Réservée aux foyers modestes, la prime de retour à l’emploi est conditionnée par le revenu fiscal de référence de l’année passée et elle tient compte de la situation personnelle et familiale du bénéficiaire.

Peuvent prétendre à cette prime les bénéficiaires du revenu de solidarité active (RSA), de l’allocation de solidarité spécifique (ASS) et de l’allocation du parent isolé (API),...qui ne peuvent en bénéficier réellement que sous réserve de justifier la reprise d’activité depuis 4 mois consécutifs minimums et pour une durée contractuelle mensuelle équivalente à 78 heures.

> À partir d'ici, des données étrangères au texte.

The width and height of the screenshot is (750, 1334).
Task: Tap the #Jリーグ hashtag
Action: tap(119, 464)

Le montant de la prime est de 1000 euros et en règle générale il est versé à partir du quatrième mois d’activité sauf dans le cas d’un CDI ou d’un CDD d’une durée minimale de 6 mois, dans ce cas de figure la prime est perçue dès le premier mois d’activité. Il est à noter que la prime est versée par les ASSEDIC lorsque le bénéficiaire perçoit l’ASS alors que c’est la CAF ou la MSA qui s’en charge dans le cas d’un RMI ou d’un API. Pour en faire la demande, il faut adresser à l’organisme concerné, selon les cas, un dossier composé d’un certain nombre de pièces à savoir : une copie du contrat de travail, les bulletins de paie, une pièce d’identité et un justificatif du lieu de résidence.

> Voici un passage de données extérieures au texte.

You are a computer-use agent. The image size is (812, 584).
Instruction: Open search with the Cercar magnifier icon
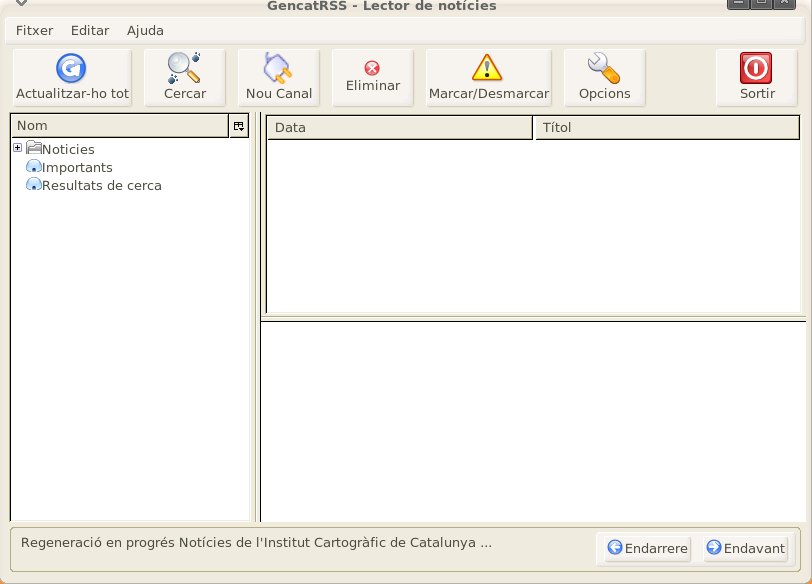point(184,68)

Dans le cas où une personne n’est plus éligible à cette prime, elle peut en bénéficier une fois qu’elle remplira à nouveau les conditions d’éligibilité, notamment la reprise d’activité qui doit avoir lieu au moins 18 mois après la précédente. Il est à souligner que la prime de retour à l’emploi est exempte de l’impôt sur le revenu ainsi que des contributions sociales que ce soit la CSG (contribution sociale généralisée) ou la CRDS (Contribution pour le remboursement de la dette sociale).